### EXERCISE DETAILS
From the passage on the direction of evolution, list each way its last paragraph says evolutionary lines or organisms can fall short of the general trend toward complexity.

### EXTRACT
■ ■ ■

The direction

For ideological reasons Neo-Darwinism has to interpret evolution as directionless (directed evolution is incompatible with materialism). This, however, contradicts not only common sense but the facts too:

The very great complexity of life, and especially its quite fantastic holistic nature, which seems to preclude any sort of evolutionary transformations via a succession of small independent changes, is perfectly compatible with the notion of directed evolution. ( ibid., p.383-384)

Natural selection, acting upon random mutations, could never produce such results. Denton collected data on every level of biological organisation that renders directionless evolution unlikely. He concludes:

The evolutionary evidence is similar; it compounds. In isolation, the various pieces of evidence for direction, the speed of evolutionary change, the fantastic complexity of living things, the apparent gratuity of some of the ends achieved, are perhaps no more than suggestive, but taken together, the overall pattern points strongly to final causes... No other explanation makes as much sense of all the facts. ( ibid., p.384-385)

This, of course, does not mean that every biological blueprint is directed. Any particular form will depend on the available genetic material and environmental circumstances. There are many contingent adaptations (particularly noticeable in isolated environments). The evolutionary pull can be compared to the gravitational force that pulls river water in the same general direction. In conjunction with the environmental constrains a river-bed is created as a loose boundary that determines its general flow.  Within this flow some variations can occur that may appear to have a different (even opposite) direction or stagnate. Similarly, many evolutionary lines are dead ends. Although there is a general trend towards complexity, some organisms get stuck in evolutionary terms, and sometimes even regress. Nevertheless, as with a river, an overall flow is maintained.

■ ■ ■

### SOURCE MATERIAL
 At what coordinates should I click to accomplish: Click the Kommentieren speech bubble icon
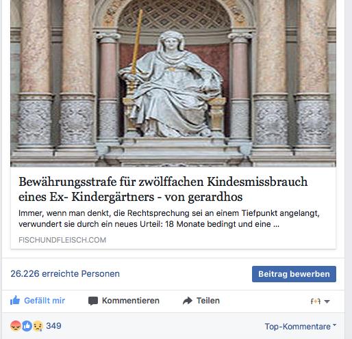point(93,301)
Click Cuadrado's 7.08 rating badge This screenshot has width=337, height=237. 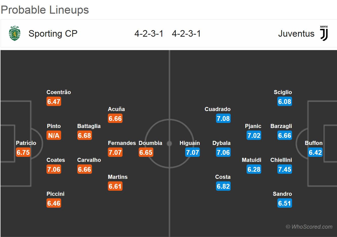click(223, 119)
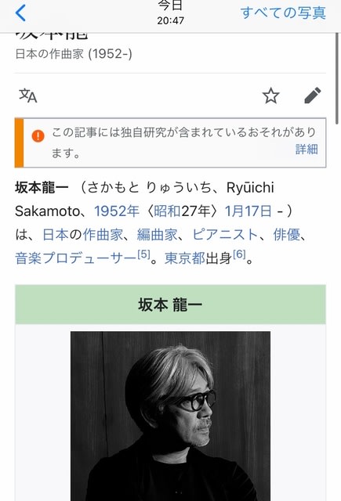341x501 pixels.
Task: Open the 作曲家 link
Action: click(103, 235)
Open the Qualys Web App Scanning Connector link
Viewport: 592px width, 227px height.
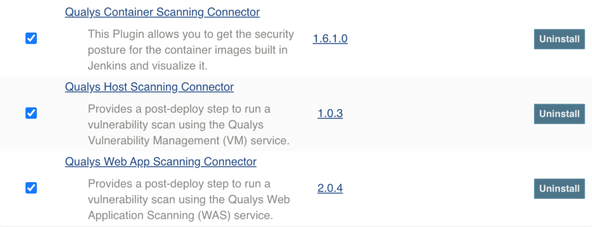160,162
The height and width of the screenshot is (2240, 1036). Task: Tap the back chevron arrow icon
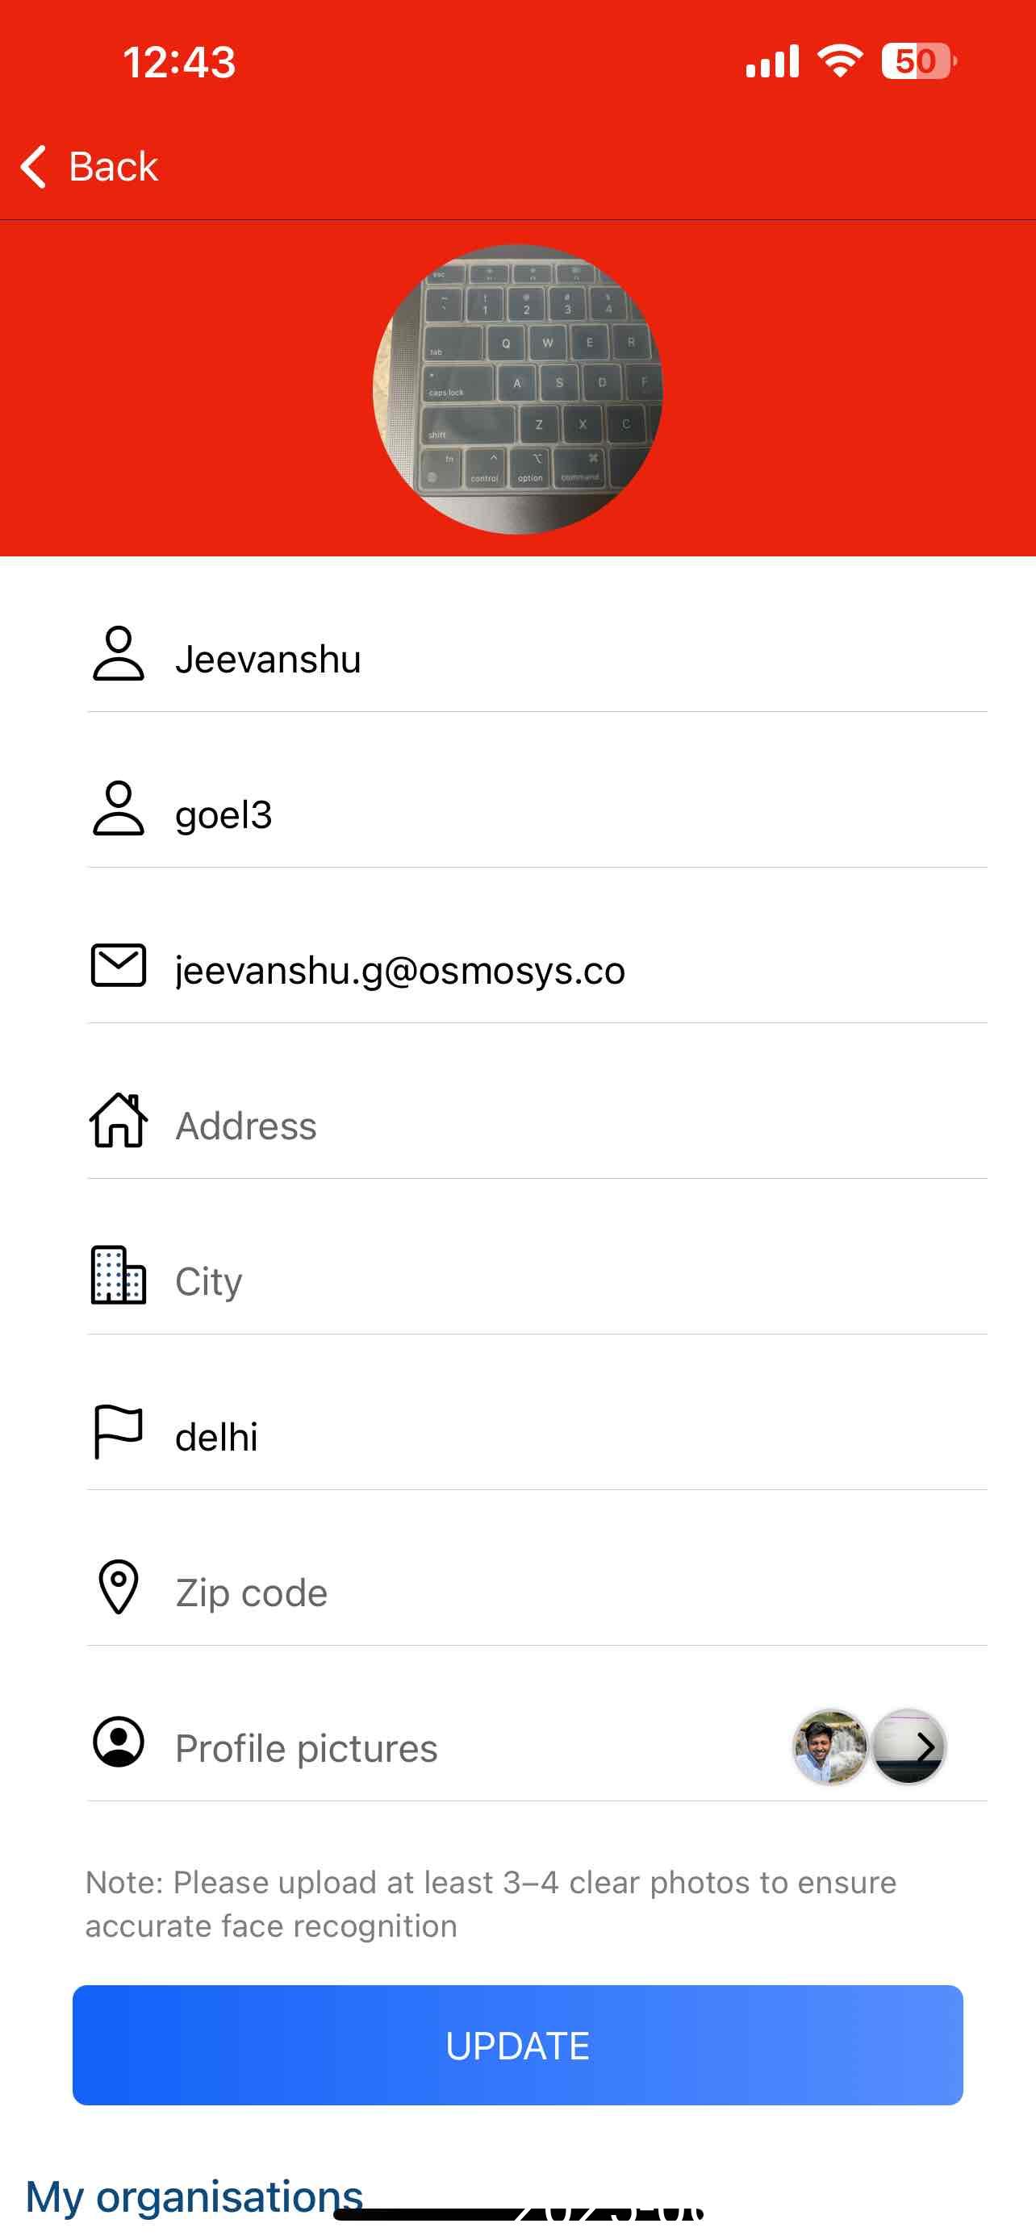34,166
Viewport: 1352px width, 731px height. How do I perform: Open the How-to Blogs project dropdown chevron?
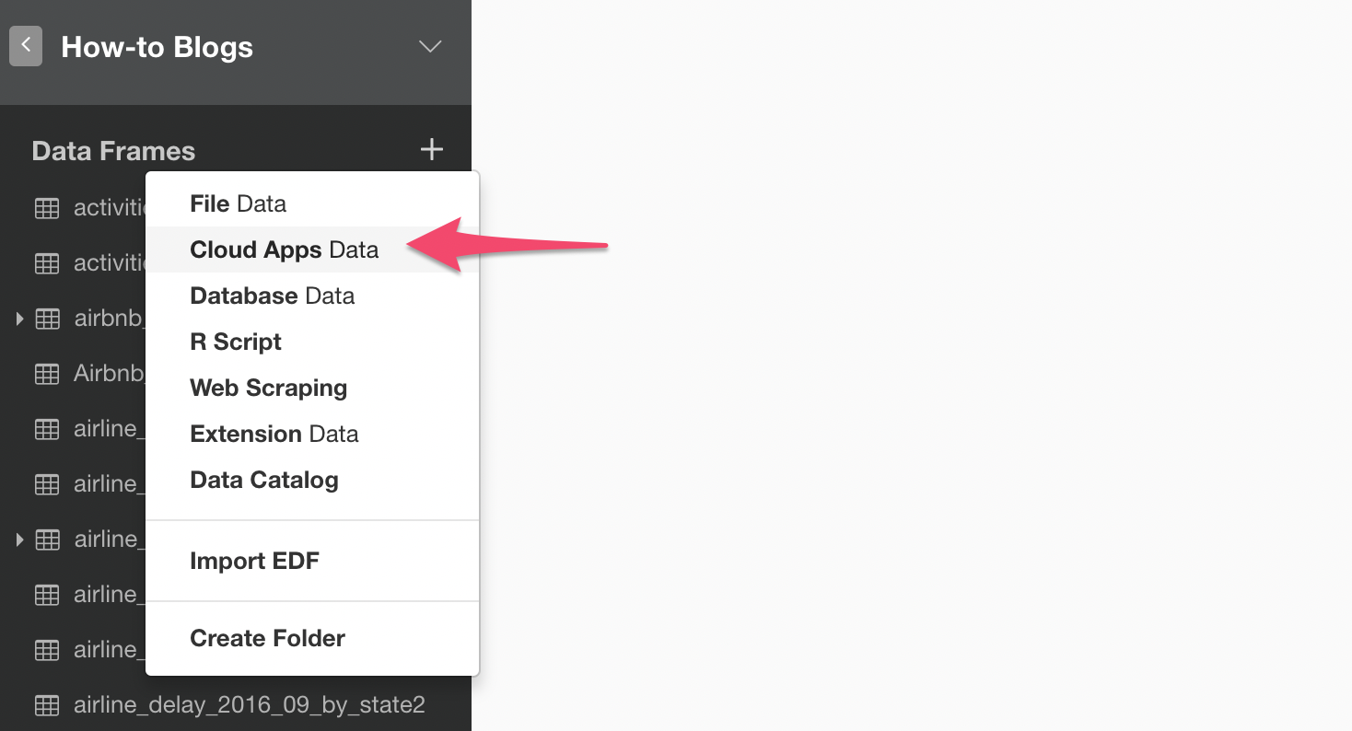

■ ■ ■

### TASK RESPONSE
- Many evolutionary lines are dead ends.
- Some organisms get stuck in evolutionary terms.
- Some organisms sometimes even regress.